I am an ESR at Leibniz Institute for Regional Geography in Leipzig, Germany. I come from China, did my Bachelor in Architecture there, then moved to the Netherlands to do a Master in Urbanism in TU Delft. In 2019, I initiated a multidisciplinary Dutch-Russian research collective with funding support from Creative Industries Fund NL; and after that, mingled my way back to academia. I am always fascinated by rural and peripheral areas in planetary urbanization, and the East in our largely Western-dominated world. The dynamics of built environment and culture is what drives me to constantly explore between socio-spatial and cultural disciplines.

How was your moving to your new home?

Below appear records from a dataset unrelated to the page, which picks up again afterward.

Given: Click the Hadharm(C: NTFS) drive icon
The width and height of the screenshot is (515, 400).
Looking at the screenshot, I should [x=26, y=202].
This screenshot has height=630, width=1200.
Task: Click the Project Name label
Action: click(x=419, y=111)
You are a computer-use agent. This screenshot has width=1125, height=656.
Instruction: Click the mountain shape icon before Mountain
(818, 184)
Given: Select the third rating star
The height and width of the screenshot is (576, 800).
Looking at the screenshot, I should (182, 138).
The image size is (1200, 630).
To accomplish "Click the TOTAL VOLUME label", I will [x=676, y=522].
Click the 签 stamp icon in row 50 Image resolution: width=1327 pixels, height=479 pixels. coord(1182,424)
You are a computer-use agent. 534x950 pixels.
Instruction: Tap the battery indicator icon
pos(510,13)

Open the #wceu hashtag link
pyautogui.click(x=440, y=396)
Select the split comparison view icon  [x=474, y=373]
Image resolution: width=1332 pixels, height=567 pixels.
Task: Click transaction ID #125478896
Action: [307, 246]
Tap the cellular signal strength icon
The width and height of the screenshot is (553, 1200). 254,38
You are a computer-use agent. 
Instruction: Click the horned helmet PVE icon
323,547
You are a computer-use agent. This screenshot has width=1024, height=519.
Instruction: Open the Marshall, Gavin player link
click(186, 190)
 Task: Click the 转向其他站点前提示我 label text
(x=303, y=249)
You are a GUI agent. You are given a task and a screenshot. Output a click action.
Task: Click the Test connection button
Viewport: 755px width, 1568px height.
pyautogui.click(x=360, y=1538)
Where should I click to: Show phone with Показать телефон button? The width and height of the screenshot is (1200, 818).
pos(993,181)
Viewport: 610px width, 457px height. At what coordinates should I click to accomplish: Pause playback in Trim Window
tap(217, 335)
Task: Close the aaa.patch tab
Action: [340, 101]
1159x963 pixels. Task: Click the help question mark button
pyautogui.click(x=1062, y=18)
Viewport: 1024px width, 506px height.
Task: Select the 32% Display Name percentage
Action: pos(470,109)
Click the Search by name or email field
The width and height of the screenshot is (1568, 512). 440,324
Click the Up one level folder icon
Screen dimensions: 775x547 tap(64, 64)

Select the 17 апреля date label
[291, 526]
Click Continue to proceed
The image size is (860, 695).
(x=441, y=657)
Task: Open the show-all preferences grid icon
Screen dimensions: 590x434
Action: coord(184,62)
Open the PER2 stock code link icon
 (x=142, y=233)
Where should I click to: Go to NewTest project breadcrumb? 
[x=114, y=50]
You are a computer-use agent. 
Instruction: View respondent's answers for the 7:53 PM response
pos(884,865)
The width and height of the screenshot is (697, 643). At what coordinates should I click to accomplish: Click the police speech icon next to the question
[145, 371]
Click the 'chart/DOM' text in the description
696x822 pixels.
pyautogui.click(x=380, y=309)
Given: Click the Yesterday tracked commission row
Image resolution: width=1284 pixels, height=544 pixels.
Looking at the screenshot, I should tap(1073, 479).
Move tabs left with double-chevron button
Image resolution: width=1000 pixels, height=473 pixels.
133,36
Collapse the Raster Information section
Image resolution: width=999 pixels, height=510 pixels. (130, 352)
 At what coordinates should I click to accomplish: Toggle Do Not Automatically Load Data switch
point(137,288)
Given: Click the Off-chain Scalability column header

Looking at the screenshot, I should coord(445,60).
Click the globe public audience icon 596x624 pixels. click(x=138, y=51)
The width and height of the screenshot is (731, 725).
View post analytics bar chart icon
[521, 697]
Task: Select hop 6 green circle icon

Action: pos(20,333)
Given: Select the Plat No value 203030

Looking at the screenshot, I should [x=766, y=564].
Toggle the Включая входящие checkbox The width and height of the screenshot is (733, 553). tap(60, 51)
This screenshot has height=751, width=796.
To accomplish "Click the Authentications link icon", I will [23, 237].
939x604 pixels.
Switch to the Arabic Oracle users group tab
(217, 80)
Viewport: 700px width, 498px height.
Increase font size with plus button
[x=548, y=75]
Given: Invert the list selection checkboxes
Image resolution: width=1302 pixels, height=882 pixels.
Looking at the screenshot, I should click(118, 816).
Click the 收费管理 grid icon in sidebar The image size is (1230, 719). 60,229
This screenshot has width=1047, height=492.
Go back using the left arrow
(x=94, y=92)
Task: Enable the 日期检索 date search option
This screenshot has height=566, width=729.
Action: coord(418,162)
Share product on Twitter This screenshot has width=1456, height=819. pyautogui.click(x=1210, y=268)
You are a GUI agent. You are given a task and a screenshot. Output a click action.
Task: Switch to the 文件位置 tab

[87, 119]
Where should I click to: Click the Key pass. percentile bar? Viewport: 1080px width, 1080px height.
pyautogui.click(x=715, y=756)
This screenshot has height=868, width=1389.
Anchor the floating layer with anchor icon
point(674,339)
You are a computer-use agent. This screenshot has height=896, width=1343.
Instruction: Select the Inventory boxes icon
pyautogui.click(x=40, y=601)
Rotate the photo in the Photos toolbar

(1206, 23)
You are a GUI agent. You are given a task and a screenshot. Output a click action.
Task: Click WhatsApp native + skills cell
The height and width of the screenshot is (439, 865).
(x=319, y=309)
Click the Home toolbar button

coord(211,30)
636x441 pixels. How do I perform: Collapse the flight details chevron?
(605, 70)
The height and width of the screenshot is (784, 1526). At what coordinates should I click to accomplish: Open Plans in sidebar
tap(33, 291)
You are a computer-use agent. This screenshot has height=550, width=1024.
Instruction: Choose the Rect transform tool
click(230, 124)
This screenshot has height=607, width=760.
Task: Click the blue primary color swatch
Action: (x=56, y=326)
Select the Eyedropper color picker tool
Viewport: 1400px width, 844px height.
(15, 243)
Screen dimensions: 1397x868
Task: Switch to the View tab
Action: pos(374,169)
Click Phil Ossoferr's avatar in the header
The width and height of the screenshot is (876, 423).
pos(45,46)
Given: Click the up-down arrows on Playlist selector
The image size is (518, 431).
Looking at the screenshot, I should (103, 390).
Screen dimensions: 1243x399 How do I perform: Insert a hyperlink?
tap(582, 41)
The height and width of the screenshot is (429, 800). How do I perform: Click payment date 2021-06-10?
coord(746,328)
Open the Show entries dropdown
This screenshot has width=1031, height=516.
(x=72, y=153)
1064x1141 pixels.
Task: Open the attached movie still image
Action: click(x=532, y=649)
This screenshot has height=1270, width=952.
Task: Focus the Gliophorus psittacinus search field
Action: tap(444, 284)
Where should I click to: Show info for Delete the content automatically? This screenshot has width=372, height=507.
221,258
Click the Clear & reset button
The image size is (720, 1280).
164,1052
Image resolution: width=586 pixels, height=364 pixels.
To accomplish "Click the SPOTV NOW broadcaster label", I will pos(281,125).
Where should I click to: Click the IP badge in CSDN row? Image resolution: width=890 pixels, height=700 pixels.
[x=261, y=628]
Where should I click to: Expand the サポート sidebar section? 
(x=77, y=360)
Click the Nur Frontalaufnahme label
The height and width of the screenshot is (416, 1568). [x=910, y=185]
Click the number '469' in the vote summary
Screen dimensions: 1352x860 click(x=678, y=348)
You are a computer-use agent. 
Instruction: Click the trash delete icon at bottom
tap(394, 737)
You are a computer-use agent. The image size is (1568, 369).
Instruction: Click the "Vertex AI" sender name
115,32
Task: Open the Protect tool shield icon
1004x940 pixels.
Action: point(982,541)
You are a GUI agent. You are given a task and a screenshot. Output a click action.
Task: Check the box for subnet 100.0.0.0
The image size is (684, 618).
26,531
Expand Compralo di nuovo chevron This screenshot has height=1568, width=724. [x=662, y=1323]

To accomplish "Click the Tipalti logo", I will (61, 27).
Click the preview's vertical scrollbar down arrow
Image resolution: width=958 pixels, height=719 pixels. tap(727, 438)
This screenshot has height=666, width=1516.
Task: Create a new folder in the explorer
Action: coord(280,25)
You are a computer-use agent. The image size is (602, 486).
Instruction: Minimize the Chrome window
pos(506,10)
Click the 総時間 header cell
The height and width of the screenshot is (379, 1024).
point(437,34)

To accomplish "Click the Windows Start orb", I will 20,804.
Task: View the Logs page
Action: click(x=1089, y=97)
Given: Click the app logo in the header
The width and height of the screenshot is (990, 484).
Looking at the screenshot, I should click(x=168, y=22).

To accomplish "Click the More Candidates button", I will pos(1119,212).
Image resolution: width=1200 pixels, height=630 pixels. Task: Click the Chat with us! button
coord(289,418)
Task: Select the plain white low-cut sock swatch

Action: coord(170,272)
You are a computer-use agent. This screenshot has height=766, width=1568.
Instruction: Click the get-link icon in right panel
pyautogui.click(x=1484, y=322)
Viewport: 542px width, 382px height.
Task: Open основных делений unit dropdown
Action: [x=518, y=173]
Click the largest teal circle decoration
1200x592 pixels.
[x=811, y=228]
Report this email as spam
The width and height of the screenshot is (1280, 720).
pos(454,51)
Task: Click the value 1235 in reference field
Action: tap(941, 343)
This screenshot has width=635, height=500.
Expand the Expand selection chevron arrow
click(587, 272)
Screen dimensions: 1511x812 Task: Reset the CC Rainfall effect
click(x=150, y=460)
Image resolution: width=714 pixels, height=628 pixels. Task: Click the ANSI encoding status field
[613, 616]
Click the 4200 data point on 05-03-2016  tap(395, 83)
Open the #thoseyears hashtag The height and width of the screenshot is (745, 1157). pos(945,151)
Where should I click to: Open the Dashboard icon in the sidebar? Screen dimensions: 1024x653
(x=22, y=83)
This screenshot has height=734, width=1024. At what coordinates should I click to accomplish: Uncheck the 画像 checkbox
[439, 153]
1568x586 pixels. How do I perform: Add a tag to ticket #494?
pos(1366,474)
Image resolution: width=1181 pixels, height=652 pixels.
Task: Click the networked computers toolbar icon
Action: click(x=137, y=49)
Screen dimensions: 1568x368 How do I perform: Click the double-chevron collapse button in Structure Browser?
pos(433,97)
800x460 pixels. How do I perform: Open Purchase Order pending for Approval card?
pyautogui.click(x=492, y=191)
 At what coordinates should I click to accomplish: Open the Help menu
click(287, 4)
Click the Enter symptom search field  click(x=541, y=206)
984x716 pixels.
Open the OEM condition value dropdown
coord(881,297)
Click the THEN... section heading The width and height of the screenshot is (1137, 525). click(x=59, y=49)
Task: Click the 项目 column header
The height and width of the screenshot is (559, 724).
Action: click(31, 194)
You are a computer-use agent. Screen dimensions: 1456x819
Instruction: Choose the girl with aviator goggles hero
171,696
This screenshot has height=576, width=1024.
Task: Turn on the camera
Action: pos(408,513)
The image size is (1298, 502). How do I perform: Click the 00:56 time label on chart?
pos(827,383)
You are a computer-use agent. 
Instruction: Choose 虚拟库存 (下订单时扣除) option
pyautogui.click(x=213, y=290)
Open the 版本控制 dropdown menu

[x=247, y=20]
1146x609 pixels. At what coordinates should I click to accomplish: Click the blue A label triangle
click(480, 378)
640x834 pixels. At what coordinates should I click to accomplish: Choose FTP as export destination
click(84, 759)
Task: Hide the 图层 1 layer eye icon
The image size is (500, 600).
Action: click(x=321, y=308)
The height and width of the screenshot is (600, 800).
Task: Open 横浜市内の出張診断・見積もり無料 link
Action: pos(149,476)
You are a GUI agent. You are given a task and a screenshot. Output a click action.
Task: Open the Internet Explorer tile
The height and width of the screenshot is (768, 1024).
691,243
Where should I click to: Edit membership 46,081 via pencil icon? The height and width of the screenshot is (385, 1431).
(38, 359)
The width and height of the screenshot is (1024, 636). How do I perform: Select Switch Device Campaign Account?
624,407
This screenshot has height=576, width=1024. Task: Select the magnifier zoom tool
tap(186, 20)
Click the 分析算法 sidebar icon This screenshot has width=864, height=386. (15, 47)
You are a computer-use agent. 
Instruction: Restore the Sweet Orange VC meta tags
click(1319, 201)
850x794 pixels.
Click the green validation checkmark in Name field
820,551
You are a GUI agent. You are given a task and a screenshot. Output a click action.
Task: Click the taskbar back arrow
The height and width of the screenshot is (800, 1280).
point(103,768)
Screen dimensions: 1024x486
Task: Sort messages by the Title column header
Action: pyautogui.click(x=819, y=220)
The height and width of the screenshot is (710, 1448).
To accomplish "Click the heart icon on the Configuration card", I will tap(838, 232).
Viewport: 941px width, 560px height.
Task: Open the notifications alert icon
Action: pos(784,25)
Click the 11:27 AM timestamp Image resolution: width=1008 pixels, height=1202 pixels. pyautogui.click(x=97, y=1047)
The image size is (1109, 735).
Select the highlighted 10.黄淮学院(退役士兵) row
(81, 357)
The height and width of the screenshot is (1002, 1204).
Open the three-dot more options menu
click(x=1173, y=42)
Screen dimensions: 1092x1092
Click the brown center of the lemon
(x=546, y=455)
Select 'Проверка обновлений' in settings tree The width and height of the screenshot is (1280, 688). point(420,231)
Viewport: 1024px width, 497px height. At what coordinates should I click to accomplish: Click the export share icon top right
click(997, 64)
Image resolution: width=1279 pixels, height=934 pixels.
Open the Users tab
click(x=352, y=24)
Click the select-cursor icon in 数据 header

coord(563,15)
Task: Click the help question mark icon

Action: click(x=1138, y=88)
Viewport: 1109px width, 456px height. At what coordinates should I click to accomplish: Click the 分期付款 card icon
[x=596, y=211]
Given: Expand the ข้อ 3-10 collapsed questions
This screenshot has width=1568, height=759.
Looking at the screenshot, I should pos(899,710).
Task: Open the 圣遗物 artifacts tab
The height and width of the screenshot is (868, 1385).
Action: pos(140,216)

How are things going for you in your new place?

I lived in Stuttgart for 7 months before, so I know a lot more administrative tasks are expected in Germany, which have been my preliminary challenge so far, but also good practice into real adult life. It took me some time to accept the rough biking paths in Leipzig – (cheap) Dutch heritage to bike as much as I can; but apart from that, I really enjoy the complexity of grandness and roughness here – air from the East! People here can be quite formal at first, but are very reliable and willing to help once some trust is built, which I think also suits my own personality well.

You are preparing for your Work Package meeting, how is your work going?

I had an intense start, having presented at CORAL introductory week and an additional NoRSA-ESPON conference in just six weeks. So now, I am taking some time to dive into my readings. The conceptual part of my readings – planetary urbanisation, habitual urbanity, and cultural rural studies, is very much consistent from my previous work, so it is almost natural for me to dig further. The empirical part – the socio-economics and spatial policies of rural and peripheral development, can be less intuitive for me to absorb, but I guess that is why I am pushing myself by doing a PhD here.

Could you share with us some key insights/ “aha moments” from your work so far?

The biggest revelation so far is realizing how much I take “the (stereotypical) rural” for granted myself and assume that CWS in rural areas would “automatically” blend in with rural communities and practices. But my empirical readings, at least in Germany, indicate that although the vision is there, it is often a long way for CWS to have solid connections with rural communities and local development. Being an urban resident researching the rural myself, I totally identify with the dilemma here. So, I think digging into our idyll and the reality of the rural would be meaningful for both my professional and personal development.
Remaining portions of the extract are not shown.